▶ **Lista de exercícios**:
- a) Responda com base no texto sobre a população em situação de rua:
(i) Qual país é citado como referência para a destinação de moradias permanentes sem imposição de condições?
(ii) Segundo as reclamações, além de dormir, para que mais o local é usado?
(iii) Com quem a prefeitura deveria realizar reuniões urgentes antes de debater e adotar ações e medidas?
- b) Prossiga com o texto sobre a população em situação de rua a partir da última frase apresentada.

▶ **Trecho do documento**:
▼▼▼

A situação só se agrava, com destaque para o fato de que a população em situação de rua utiliza o espaço público, as calçadas e as marquises para dormir em plena luz do dia, com sol quente, dificultando o direito de ir e vir de outras pessoas que transitam, trabalham ou moram na região. Além desses problemas, as reclamações são de que o local também é usado para cozinhar alimentos, com restos de comida atirados na rua e, pior, muitos usam o local como banheiro e fazem suas necessidades fisiológicas sem nenhum constrangimento nas portas de residências e estabelecimentos.
Entendo, particularmente, que uma solução humana, civilizada e digna deve ser buscada para a população em situação de rua, notadamente com a discussão da gravíssima condição atual, com números crescentes, de maneira que ações e medidas efetivas sejam debatidas e adotadas pela prefeitura, depois de reuniões urgentes com entidades sociais, igrejas, representantes de moradores e de comerciantes, e outros setores que se ofereçam para contribuir com ideias ou recursos para tamanha demanda social.
Também penso, e não apenas penso, pois, se convidado, posso atuar diretamente como colaborador na defesa da cidadania dessas pessoas em situação de rua, conciliando direitos e obrigações. Ora, várias cabeças pensantes em prol de uma causa justa são melhores do que apenas algumas sobrecarregadas com a mesma missão. Hoje mais que nunca, a generosidade e a solidariedade peculiares dos brasileiros são necessárias e indispensáveis.
A estratégia para a solução do grave problema precisa mudar o foco. Em vez de alojamentos temporários e com imposição de condições de diversos tipos, a municipalidade destinaria moradias permanentes, sem impor condições, em procedimento parecido ao assegurado pela Finlândia.
O país europeu saiu na frente no emprego de métodos diferenciados e o resultado foi positivo. As metas alcançadas foram as relativas à gradual normalidade da vida da população em situação de rua, lugar certo para morar, enfrentamento severo dos vícios em drogas e bebidas alcoólicas, capacitação para emprego fixo, acompanhamento médico e psicológico, e mediante trabalho intenso dos serviços de assistência social.

▲▲▲

▶ **Registros de dados**:
▼▼▼

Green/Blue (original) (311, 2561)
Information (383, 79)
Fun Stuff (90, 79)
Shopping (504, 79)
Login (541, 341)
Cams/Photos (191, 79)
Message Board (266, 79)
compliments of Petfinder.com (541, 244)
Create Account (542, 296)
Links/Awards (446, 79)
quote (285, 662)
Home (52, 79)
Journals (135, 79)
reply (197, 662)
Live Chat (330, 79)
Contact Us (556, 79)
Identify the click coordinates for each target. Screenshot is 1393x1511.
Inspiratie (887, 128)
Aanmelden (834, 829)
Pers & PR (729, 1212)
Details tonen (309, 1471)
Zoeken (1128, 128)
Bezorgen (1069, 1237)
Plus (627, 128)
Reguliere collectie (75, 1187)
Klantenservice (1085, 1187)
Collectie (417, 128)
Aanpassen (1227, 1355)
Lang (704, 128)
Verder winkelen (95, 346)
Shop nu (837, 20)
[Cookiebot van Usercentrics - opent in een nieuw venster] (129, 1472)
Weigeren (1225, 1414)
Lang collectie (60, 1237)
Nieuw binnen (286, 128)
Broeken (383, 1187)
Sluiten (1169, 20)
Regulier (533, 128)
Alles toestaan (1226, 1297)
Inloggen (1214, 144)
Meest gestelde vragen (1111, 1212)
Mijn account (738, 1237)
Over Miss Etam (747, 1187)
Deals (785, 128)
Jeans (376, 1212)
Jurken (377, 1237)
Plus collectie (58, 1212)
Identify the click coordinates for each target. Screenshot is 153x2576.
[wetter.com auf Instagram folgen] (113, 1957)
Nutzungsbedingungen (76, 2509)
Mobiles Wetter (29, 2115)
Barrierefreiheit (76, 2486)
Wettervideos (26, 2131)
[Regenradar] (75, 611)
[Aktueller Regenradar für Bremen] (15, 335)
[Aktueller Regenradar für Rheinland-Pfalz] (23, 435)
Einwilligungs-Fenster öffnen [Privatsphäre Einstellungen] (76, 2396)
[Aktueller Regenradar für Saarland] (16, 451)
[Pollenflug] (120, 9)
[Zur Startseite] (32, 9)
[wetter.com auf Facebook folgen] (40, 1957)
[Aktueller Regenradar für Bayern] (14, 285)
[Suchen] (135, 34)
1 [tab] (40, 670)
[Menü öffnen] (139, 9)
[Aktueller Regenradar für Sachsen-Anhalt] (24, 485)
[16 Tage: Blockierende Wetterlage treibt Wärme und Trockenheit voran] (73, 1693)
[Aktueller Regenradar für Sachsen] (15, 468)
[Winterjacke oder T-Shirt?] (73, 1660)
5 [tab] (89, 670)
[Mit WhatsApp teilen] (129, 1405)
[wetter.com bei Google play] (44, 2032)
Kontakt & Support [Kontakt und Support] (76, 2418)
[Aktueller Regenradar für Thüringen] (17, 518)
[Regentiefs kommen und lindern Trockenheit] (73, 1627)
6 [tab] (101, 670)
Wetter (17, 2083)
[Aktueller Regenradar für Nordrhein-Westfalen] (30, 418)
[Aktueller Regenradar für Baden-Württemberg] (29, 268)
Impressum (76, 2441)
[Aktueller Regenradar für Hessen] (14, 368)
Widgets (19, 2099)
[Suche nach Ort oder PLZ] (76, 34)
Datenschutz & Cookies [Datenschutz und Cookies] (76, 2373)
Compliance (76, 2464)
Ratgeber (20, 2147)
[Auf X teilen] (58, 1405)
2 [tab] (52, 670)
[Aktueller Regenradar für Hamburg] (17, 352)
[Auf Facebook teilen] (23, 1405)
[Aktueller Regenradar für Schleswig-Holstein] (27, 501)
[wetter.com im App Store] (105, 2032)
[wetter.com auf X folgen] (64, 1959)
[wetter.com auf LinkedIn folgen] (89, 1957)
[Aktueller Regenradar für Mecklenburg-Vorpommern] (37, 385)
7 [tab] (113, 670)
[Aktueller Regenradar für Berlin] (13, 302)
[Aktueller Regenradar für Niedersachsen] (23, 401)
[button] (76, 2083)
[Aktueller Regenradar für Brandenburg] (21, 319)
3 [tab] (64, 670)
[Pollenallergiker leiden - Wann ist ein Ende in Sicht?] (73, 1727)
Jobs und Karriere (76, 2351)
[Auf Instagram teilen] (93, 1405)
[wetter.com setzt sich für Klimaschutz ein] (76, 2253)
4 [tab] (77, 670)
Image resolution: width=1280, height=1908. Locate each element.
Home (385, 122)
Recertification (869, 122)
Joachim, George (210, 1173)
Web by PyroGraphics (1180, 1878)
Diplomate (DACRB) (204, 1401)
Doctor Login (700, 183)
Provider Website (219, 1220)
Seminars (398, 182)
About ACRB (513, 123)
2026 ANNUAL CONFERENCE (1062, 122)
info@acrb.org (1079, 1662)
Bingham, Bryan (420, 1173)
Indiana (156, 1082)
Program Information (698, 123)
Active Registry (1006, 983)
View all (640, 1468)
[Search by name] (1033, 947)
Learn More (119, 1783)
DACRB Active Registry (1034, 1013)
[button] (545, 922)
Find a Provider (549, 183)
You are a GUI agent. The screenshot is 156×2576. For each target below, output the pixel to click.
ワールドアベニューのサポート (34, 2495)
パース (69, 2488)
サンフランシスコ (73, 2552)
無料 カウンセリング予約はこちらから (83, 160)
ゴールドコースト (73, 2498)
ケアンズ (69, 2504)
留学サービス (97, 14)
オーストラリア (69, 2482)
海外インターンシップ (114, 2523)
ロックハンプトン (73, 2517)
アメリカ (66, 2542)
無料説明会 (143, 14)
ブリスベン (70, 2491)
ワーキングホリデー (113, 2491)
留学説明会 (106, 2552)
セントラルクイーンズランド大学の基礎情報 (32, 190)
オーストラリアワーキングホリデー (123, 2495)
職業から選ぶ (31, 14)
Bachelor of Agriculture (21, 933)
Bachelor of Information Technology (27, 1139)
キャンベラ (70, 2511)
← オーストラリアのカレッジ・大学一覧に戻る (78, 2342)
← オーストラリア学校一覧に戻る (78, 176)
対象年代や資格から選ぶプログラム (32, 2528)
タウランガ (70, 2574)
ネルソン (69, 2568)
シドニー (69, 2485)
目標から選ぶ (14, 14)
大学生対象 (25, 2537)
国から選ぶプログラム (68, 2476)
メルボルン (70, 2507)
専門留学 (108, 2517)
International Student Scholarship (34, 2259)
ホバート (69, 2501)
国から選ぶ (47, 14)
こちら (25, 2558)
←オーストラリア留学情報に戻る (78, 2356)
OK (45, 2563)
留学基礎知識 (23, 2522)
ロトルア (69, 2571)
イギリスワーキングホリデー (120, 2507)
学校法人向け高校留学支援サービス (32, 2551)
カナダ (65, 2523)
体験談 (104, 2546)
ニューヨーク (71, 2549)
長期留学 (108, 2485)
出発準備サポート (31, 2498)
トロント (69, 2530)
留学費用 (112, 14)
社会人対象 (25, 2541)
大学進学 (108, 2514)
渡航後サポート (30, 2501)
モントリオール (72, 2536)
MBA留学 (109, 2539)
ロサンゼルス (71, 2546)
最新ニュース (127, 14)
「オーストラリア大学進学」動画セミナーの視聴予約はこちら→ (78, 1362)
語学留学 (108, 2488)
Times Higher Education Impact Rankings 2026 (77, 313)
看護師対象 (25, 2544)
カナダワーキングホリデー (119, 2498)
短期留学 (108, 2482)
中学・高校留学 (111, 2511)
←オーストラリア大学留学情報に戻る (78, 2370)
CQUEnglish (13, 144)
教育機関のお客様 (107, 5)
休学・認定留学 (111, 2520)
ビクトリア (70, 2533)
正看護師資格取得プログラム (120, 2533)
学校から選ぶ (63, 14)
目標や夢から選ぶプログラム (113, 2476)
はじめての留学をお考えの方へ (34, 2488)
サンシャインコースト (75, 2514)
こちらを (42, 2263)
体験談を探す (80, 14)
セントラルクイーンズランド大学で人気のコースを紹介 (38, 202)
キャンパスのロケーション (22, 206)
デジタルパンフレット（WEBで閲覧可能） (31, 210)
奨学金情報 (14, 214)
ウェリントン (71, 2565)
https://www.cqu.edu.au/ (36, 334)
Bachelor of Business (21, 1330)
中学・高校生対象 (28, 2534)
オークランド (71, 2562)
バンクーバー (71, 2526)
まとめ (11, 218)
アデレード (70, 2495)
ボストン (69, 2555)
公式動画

▲▲▲

▶ **Suas respostas**:
- a)
(i) A Finlândia.
(ii) Para cozinhar alimentos e como banheiro.
(iii) Com entidades sociais, igrejas, representantes de moradores e de comerciantes, e outros setores que se ofereçam para contribuir com ideias ou recursos.

- b)
O desemprego é um quesito delicado no país e no mundo inteiro, haja vista a pandemia e suas implicações. Mas a população de rua merece ser considerada nesse contexto, e a inclusão social requer emprego para homens e mulheres desse grupo tão desvalido e alijado do processo natural produtivo. Ademais, o emprego fixo e a moradia permanente deverão ser, de fato, consequências do tratamento de saúde e da erradicação dos vícios.
De sorte que, nesse sentido, os vitais serviços organizados e prestados pelo município, incluindo a ampla assistência social e as condições de emprego e moradia, com certeza haverão de requerer contratos de direitos e deveres assumidos pelas partes, objetivamente voltados para a redução gradativa da vulnerabilidade da população em situação de rua e alinhados para a paz, a tranquilidade e a qualidade de vida dos moradores da cidade.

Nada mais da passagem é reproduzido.